As it turns out, the answer wasn’t so immediate. According to Patrick Moorhead, President of Moor Insights & Strategy, the ultimate battle came between MIPS, ARM and AMD – Intel and NVIDIA were not even in the picture. Both Microsoft and Sony clearly wanted to go with as simple a design as possible, which automatically purges the idea of placing a CPU next to a GPU on the motherboard. Instead, the cleaner and safer implementation is to go with an SoC, where the CPU and GPU are on the same chip and die – AMD calls this an “APU”.
While Intel offers market-leading CPUs, its GPU implementations have long been lacking on the gaming front. By contrast, NVIDIA does excel there, but it offers no x86-based processor solution. If Microsoft or Sony had gone with either Intel or NVIDIA, it would have had to go with a two-chip design for the CPU and GPU.
Not long after the evaluation started, it was deemed that MIPS just wasn’t powerful enough, nor had the developer backing that is oh-so-important with these things. In a technical “bake-off”, it was found that ARM also couldn’t offer the performance that either of these companies were looking for, nor was its 64-bit implementations market-ready. There’s no doubt that ARM will offer more competitive products for this use down the road, but the timing didn’t work out to the company’s favor this time around.
This is where we see the brilliance of AMD’s acquisition of ATI all those years ago.

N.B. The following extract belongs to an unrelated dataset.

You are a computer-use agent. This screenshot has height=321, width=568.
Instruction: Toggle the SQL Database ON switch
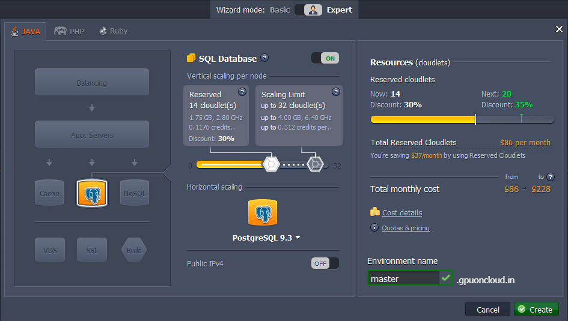(x=325, y=58)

It’s since developed a robust CPU – or “APU” – that bundles in its modern x86 CPU along with a Radeon GPU. AMD obviously knows what it’s doing with both, so to have both solutions in the same package was undoubtedly attractive to both Microsoft and Sony. And for AMD, it’s a savior move, given its difficulty in competing with Intel for CPU dominance in recent years.
The only question left lingering: why is it Sony scored 50% more GPU cores with its APU over Microsoft?